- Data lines
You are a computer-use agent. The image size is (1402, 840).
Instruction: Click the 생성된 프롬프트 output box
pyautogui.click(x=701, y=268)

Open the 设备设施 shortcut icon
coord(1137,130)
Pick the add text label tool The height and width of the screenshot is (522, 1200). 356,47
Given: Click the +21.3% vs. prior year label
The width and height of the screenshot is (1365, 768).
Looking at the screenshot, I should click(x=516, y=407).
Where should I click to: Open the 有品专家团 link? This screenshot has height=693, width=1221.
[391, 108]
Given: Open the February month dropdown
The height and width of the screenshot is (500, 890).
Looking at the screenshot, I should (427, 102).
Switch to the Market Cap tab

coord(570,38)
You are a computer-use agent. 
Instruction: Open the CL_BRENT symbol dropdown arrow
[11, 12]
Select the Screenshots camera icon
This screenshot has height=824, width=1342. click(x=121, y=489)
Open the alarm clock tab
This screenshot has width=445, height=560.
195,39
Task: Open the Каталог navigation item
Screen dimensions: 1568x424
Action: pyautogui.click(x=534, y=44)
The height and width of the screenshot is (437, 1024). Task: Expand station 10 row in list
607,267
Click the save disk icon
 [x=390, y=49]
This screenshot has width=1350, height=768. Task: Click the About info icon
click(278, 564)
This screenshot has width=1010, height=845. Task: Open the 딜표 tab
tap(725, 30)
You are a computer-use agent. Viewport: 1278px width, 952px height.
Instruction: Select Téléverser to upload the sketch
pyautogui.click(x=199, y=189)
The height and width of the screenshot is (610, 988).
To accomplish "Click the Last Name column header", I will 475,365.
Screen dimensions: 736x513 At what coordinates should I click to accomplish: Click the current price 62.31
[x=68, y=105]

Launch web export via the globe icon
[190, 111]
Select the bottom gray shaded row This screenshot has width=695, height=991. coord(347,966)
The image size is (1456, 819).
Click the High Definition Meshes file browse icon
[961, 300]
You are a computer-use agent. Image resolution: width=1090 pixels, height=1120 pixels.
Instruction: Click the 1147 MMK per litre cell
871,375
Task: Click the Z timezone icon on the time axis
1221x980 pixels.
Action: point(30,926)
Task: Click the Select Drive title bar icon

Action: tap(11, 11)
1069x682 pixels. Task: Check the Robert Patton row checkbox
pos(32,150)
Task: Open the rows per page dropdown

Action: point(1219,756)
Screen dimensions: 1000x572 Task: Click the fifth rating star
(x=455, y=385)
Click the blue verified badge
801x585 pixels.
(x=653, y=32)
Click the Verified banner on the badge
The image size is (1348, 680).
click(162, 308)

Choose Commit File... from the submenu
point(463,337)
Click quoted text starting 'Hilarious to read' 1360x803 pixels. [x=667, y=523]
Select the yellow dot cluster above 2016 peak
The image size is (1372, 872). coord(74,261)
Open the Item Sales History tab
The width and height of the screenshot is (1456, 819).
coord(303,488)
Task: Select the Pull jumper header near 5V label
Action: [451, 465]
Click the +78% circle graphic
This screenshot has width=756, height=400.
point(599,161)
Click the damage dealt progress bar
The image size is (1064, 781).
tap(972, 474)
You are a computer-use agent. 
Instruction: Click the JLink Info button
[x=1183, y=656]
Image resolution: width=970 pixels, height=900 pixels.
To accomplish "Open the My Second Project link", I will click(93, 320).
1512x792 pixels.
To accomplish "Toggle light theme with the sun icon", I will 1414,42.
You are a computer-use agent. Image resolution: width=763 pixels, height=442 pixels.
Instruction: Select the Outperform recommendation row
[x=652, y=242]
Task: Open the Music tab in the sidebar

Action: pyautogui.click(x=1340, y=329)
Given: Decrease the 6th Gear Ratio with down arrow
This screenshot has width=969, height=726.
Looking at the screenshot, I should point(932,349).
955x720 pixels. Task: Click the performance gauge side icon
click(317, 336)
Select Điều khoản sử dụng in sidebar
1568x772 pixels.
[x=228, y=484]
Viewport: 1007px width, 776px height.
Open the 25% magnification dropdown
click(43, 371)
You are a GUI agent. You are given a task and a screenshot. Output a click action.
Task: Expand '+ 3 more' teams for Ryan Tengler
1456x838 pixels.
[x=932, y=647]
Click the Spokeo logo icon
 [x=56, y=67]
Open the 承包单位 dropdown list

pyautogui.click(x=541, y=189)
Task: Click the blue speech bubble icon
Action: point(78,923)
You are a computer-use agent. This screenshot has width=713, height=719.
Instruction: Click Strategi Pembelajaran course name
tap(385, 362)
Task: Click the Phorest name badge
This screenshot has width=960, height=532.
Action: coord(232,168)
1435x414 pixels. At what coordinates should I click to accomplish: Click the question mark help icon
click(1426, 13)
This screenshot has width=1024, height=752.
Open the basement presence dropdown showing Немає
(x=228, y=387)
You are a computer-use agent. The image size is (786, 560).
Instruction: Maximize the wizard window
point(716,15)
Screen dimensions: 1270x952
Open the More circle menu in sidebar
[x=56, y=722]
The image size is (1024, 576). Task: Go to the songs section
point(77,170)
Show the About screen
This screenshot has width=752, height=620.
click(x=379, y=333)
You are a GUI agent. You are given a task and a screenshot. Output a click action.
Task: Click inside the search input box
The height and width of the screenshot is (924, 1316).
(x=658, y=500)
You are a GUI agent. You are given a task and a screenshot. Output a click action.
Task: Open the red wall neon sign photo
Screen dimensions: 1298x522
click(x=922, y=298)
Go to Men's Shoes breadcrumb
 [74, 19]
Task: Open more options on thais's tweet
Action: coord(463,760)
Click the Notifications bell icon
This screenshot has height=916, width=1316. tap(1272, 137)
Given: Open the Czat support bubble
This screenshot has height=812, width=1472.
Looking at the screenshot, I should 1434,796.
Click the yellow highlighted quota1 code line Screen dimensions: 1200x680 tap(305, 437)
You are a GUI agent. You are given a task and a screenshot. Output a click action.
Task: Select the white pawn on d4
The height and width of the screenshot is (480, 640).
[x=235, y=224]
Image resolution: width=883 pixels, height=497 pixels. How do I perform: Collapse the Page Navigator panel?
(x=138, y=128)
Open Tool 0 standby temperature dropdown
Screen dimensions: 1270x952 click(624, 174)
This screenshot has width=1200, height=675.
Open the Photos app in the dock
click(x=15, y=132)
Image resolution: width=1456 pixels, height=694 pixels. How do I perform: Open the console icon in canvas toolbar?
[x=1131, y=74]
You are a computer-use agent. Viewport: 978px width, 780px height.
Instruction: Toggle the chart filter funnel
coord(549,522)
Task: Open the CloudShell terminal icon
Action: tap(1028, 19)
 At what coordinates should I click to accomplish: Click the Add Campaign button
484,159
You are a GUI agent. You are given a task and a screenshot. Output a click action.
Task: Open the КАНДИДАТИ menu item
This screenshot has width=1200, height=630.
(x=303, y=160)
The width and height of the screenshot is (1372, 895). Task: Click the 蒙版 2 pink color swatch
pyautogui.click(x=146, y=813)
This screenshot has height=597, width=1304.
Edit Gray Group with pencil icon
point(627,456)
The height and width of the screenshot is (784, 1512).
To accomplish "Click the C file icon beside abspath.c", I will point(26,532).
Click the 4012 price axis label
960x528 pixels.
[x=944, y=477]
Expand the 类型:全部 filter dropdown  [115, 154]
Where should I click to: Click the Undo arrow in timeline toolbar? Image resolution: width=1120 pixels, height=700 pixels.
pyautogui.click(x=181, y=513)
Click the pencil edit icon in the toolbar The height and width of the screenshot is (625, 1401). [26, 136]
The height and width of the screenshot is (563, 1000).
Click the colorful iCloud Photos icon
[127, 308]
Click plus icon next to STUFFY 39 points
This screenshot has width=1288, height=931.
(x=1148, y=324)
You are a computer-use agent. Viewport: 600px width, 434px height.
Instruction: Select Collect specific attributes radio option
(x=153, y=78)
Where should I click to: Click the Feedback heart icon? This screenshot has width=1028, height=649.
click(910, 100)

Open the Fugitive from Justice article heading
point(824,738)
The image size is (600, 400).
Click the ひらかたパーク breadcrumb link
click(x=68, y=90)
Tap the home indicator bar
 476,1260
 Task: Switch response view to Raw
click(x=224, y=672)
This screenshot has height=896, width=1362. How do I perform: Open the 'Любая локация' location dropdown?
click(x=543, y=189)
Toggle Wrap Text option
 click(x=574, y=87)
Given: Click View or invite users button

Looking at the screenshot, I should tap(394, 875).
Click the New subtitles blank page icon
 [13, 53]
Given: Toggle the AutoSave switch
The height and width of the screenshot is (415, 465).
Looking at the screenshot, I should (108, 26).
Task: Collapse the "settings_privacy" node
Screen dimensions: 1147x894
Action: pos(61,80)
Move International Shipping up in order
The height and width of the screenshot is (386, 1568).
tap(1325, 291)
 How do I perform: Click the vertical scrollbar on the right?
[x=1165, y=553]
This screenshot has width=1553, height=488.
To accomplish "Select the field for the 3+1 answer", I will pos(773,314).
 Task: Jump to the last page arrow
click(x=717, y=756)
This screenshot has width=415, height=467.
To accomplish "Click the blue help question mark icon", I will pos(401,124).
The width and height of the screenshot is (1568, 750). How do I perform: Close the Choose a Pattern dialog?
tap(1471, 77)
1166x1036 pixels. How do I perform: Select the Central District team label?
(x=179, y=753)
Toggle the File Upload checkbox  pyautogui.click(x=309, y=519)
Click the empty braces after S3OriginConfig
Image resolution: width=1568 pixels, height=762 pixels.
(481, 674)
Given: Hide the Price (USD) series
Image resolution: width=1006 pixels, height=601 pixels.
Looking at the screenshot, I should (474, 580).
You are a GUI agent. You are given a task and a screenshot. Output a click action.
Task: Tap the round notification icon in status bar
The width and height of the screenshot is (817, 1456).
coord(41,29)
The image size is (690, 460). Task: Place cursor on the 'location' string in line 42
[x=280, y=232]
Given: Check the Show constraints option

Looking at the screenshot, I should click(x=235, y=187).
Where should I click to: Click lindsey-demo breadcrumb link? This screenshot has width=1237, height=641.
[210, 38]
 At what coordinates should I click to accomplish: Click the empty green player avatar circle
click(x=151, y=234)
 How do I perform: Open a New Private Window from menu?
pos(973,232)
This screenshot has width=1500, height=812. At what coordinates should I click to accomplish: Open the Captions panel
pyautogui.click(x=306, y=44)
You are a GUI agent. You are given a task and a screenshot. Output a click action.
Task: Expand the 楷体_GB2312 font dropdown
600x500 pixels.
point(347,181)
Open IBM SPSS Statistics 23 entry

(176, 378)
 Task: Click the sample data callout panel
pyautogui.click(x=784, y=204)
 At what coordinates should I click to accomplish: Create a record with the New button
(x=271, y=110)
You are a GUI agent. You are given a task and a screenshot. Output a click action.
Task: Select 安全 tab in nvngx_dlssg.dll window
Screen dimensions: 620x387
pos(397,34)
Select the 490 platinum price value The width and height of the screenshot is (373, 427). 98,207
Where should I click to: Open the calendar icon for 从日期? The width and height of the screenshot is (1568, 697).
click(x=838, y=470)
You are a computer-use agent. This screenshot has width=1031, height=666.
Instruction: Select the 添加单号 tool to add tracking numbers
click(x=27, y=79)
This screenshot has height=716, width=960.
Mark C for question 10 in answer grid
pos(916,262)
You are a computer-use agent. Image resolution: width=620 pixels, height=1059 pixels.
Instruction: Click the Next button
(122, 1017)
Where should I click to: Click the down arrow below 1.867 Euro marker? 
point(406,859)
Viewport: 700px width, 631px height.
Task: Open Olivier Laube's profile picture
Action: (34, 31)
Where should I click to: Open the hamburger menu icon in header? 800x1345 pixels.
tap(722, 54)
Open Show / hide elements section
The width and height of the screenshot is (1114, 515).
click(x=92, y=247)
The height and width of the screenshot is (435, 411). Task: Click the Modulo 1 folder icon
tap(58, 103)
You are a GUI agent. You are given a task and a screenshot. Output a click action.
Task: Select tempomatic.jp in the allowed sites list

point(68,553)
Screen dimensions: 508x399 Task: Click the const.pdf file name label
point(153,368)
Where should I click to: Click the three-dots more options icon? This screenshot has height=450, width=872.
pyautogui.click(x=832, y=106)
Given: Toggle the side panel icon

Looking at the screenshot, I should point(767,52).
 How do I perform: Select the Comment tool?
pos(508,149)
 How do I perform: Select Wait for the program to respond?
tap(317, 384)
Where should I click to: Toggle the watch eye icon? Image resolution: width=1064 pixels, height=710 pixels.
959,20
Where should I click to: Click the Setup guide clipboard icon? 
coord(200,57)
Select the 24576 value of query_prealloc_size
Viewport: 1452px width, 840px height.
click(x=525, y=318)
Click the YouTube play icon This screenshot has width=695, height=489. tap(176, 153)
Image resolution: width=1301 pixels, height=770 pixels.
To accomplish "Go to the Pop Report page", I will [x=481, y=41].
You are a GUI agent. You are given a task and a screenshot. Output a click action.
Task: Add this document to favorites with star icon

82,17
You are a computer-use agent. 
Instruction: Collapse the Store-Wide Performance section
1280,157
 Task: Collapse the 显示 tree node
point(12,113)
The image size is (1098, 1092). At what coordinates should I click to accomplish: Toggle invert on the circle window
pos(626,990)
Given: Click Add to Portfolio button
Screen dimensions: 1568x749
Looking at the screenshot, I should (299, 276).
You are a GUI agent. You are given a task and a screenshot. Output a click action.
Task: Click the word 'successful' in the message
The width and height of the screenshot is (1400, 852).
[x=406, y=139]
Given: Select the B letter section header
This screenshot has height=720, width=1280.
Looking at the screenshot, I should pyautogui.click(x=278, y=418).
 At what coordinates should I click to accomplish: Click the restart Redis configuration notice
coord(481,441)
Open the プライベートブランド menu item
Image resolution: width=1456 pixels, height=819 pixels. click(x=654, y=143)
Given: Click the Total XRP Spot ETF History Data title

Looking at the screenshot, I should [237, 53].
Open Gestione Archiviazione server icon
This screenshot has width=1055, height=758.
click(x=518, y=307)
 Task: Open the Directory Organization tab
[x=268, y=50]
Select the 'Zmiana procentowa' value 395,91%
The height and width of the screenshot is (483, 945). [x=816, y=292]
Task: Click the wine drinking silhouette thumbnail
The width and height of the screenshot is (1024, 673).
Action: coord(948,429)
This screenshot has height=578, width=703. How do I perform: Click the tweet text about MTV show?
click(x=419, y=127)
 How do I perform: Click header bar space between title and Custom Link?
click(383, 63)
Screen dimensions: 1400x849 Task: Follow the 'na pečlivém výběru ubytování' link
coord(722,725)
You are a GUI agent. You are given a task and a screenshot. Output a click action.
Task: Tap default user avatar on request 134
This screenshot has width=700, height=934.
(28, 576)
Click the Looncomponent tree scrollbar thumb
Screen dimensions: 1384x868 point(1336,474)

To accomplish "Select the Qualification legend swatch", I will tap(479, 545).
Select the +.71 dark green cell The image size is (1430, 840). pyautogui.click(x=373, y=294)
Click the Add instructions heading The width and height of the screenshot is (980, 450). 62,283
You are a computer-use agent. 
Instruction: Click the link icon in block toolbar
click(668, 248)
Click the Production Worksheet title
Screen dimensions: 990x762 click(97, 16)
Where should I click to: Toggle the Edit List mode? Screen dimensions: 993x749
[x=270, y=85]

- Problem description
Rewrite the lines of the material above as a numbered list, starting with the line with "player avatar circle" and going on through the line with "(x=271, y=110)", and leave out any blank lines.

- Full answer
1.  At what coordinates should I click to accomplish: Click the empty green player avatar circle
2. click(x=151, y=234)
3.  How do I perform: Open a New Private Window from menu?
4. pos(973,232)
5. This screenshot has width=1500, height=812. At what coordinates should I click to accomplish: Open the Captions panel
6. pyautogui.click(x=306, y=44)
7. You are a GUI agent. You are given a task and a screenshot. Output a click action.
8. Task: Expand the 楷体_GB2312 font dropdown
9. 600x500 pixels.
10. point(347,181)
11. Open IBM SPSS Statistics 23 entry
12. (176, 378)
13.  Task: Click the sample data callout panel
14. pyautogui.click(x=784, y=204)
15.  At what coordinates should I click to accomplish: Create a record with the New button
16. (x=271, y=110)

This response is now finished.